• **Your goal**:
Below are the records; copy out every line that holds the word "computer".

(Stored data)
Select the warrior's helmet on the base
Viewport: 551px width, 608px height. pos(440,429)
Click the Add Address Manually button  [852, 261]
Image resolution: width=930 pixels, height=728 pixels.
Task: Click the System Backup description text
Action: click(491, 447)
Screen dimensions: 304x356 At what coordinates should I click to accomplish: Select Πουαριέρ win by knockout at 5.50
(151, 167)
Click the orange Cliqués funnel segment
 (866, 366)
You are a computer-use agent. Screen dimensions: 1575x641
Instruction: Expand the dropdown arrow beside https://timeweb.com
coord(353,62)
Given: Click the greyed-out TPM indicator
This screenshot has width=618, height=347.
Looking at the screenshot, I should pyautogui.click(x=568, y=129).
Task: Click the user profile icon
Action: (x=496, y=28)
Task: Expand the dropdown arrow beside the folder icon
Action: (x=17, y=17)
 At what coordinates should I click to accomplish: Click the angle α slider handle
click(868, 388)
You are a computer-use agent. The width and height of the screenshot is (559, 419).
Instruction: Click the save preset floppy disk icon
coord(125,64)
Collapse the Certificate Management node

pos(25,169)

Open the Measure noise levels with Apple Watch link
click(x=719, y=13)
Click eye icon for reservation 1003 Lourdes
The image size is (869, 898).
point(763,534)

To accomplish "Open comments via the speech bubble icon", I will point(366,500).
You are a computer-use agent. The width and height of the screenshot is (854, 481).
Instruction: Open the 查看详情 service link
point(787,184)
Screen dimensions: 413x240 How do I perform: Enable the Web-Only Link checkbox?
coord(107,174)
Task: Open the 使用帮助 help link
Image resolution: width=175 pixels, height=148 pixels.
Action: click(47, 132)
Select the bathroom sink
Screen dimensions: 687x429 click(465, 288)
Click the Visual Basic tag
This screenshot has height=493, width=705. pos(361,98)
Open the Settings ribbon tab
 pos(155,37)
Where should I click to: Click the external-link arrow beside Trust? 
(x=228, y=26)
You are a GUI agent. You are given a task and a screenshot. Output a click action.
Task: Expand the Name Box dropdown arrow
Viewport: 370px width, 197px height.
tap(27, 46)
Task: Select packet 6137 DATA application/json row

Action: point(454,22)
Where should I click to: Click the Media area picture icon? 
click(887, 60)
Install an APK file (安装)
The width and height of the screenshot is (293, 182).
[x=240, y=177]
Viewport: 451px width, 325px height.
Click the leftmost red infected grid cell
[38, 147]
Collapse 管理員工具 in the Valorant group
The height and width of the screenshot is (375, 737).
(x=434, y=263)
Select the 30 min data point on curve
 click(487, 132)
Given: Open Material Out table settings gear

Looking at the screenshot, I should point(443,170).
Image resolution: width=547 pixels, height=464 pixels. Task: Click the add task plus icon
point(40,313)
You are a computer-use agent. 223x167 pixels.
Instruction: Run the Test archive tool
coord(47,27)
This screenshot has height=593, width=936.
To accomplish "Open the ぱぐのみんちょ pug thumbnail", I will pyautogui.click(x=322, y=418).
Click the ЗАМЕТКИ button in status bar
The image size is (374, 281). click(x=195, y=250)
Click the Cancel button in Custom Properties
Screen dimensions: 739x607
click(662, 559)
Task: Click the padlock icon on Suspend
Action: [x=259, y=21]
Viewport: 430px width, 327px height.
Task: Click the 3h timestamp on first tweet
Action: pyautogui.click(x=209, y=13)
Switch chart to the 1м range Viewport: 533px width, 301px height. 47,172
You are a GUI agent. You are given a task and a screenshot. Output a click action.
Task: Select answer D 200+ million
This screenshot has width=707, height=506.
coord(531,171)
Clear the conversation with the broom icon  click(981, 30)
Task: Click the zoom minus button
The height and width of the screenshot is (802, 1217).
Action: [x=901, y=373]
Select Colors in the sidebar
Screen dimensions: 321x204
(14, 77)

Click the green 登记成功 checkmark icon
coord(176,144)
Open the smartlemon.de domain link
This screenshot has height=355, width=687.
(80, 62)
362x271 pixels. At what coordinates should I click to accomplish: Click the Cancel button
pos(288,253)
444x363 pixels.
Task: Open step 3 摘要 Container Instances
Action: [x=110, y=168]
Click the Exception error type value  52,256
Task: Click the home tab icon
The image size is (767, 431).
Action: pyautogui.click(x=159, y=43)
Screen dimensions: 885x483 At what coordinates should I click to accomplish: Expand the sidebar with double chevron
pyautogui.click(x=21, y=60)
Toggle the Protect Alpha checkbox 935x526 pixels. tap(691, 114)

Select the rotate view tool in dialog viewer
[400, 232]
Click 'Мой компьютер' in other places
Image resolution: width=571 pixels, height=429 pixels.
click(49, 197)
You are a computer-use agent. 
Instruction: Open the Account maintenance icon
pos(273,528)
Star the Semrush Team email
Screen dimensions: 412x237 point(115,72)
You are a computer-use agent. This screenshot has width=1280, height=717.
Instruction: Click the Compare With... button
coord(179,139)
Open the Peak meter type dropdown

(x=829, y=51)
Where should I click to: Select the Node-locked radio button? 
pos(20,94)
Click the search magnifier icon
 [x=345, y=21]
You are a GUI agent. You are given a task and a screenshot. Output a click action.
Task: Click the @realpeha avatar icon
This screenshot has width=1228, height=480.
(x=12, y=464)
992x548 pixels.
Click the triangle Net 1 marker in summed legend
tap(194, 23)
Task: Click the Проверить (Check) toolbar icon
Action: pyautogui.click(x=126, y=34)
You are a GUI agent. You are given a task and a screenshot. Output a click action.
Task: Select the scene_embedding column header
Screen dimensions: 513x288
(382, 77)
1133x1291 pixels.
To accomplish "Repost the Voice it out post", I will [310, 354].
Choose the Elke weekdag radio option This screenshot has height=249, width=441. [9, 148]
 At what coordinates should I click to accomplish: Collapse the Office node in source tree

• **Response area**:
You are a computer-use agent. Screen dimensions: 1575x641
You are a computer-use agent. The width and height of the screenshot is (559, 419).
You are a computer-use agent. The width and height of the screenshot is (854, 481).
You are a computer-use agent. 223x167 pixels.
You are a computer-use agent. 
You are a computer-use agent. This screenshot has width=1280, height=717.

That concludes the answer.